As much as it seems strange to us dog lovers, many people are afraid of or downright loathe the four-legged side of things. A dog in the house or signs of it can elicit negative feelings that can taint a sale. Too, there are many people who are extremely and violently allergic - the least whiff of dog will send them into a sneezing fit. This is not a good thing for the potential resale value of your home!

The first thing you can do is make sure that your dog is properly bathed and groomed frequently. The more hair you collect with your brush, the less will be floating around the home. Consider a professional groomer's assistance to get your pooch squeaky clean. Keeping the dog clean means that there will be much less chance of doggy odor in the house.

Clean the house completely, paying particular attention to places where your dog frequents. There are products, like Nature's Miracle, that remove odors through enzyme action. There are also companies that will use enzyme cleaners to completely treat carpets and furniture. Avoid perfumes or aerosol sprays; they can trigger allergies and sometimes add a nose-piercing layer to an already unpleasant smell. You may be so used to your dog's odor that it just doesn't register with you, but it will register with a prospective buyer. Get a non-dog owning friend or neighbor to come in for a "sniff test".

Regular cleaning is especially important when you've got a dog. Vacuum every day. Covering places where the dog frequents with sheets or some other easily-bundled-up-and-hidden covering can speed up pre-tour cleaning by trapping hair.

Remove all signs of your dog and try to hide them. Put away all dog bowls, beds and toys before a showing. Make sure the yard is completely free of canine "leavings". If you have a crate or pen, fold it up and put it away. Seal up or try to minimize the appearance of dog doors. For the short time that people will be touring your home, it's worth it to pretend the dog doesn't exist.

With all this work, it doesn't make much sense to leave the dog to "greet" people at the door. Take him with you when you leave, put him in a kennel or leave him with a dog loving friend. Some people go so far as to put their dog in a kennel for the duration of a busy week of showings. You don't have to go that far, but the advantage of an invisible pawprint in the home cannot be overstated.

While it might be stressful for you to be constantly trying to clean up after your pet's least little shed hair, it can pay off when you sell. You will have a greater variety of buyers, you will be more likely to sell your home quickly and you will be more likely to sell it for your price.

Material provided:
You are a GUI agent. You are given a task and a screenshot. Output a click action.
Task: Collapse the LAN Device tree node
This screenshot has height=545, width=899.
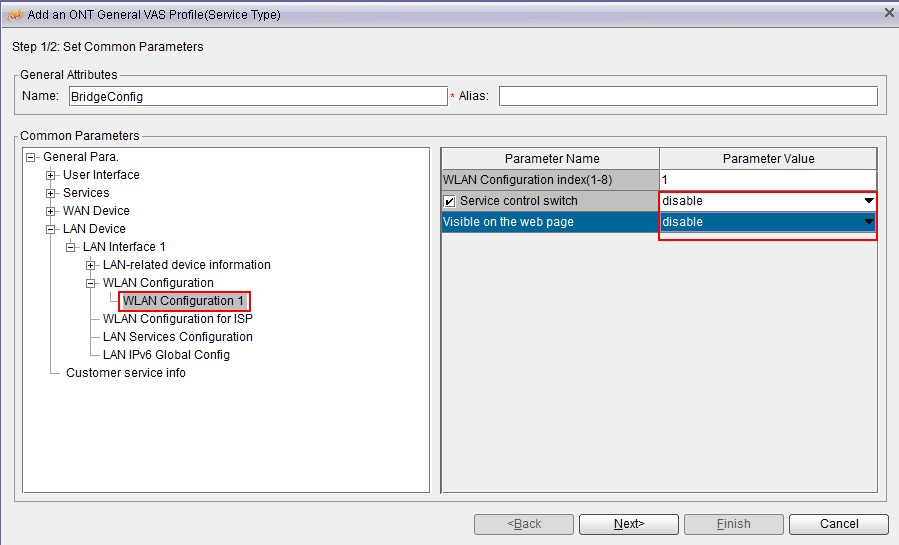51,229
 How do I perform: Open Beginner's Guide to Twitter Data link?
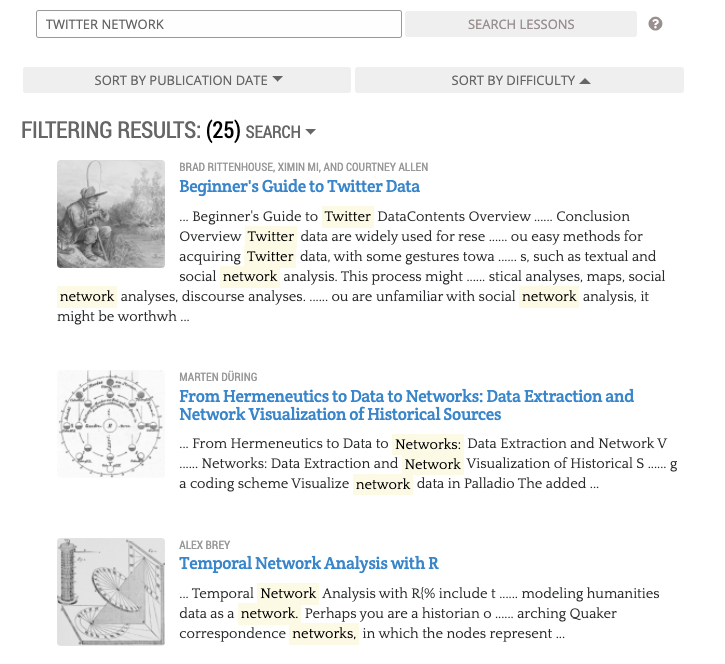[299, 186]
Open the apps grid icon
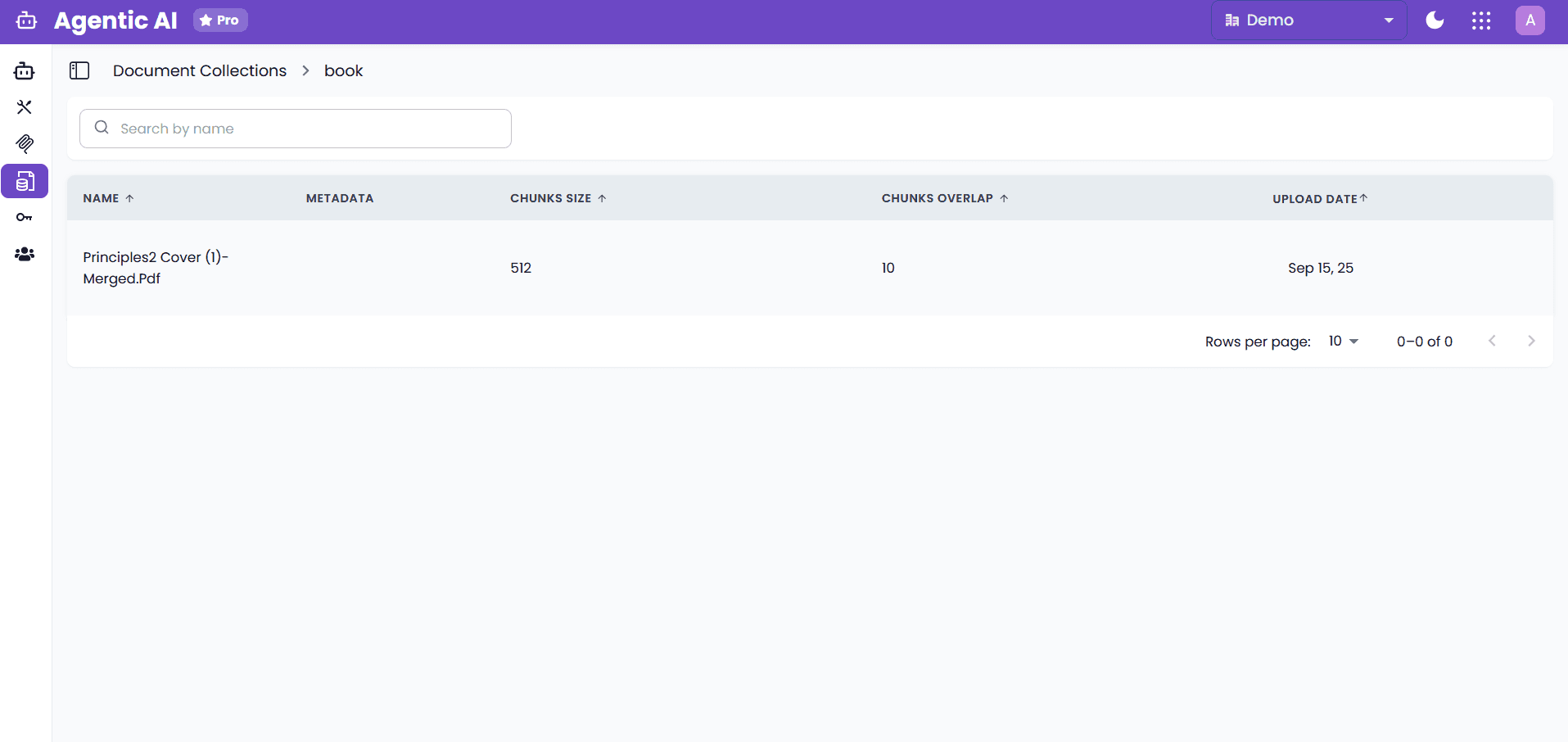Image resolution: width=1568 pixels, height=742 pixels. pos(1480,20)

Your instructions:
Quote the text on selling a home with a dog from "With all this" to "cannot be overstated.". Work only from the text on selling a home with a dog.

Your response:
With all this work, it doesn't make much sense to leave the dog to "greet" people at the door. Take him with you when you leave, put him in a kennel or leave him with a dog loving friend. Some people go so far as to put their dog in a kennel for the duration of a busy week of showings. You don't have to go that far, but the advantage of an invisible pawprint in the home cannot be overstated.